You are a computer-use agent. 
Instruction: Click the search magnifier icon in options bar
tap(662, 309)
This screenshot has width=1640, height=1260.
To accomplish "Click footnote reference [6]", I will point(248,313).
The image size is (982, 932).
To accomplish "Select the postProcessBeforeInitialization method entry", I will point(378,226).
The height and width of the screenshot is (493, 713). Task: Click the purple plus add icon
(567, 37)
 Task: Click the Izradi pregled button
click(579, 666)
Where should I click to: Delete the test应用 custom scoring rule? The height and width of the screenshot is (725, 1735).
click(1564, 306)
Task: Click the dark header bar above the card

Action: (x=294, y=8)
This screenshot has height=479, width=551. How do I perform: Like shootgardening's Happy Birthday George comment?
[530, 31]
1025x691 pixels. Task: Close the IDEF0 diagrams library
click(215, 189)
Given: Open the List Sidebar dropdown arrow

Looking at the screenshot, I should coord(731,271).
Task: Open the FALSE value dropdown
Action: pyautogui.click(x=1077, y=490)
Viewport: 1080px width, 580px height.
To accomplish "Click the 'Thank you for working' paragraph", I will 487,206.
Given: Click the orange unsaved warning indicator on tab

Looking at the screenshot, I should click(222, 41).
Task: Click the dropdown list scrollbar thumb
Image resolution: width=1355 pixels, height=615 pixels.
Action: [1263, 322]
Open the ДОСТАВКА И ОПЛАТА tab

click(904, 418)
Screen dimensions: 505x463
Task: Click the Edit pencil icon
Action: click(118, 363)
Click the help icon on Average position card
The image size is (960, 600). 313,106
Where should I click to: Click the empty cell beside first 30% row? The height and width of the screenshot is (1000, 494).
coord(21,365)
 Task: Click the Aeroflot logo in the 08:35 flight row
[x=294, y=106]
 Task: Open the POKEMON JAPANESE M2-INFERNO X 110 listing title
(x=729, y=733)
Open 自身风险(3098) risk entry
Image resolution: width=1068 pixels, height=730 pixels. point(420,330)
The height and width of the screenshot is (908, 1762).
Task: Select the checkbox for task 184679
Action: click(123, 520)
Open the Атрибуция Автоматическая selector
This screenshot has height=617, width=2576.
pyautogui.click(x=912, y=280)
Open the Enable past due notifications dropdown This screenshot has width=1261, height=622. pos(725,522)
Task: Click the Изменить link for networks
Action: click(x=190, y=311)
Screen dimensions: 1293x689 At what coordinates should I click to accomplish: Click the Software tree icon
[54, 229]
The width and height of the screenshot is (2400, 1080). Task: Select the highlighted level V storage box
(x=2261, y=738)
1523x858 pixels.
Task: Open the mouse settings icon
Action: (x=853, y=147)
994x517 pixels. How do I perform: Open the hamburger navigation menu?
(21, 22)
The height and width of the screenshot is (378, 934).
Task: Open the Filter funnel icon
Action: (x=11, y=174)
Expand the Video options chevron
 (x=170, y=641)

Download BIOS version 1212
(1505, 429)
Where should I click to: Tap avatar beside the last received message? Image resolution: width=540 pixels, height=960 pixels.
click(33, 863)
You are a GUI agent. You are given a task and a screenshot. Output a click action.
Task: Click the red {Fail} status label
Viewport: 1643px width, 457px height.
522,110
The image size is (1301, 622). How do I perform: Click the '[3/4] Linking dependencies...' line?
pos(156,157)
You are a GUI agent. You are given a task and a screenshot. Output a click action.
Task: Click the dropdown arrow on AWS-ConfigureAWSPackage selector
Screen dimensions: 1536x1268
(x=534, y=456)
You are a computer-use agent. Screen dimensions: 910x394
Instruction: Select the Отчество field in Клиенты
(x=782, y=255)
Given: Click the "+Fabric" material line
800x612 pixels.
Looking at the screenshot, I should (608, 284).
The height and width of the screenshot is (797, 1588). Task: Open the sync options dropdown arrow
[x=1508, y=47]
----------------
● DIRECTIONS FOR THIS TASK:
For each line in the records that holds "will", show that line as it stands.

● YOUR RESPONSE:
To accomplish "Click footnote reference [6]", I will point(248,313).
To accomplish "Select the postProcessBeforeInitialization method entry", I will point(378,226).
To accomplish "Click the 'Thank you for working' paragraph", I will 487,206.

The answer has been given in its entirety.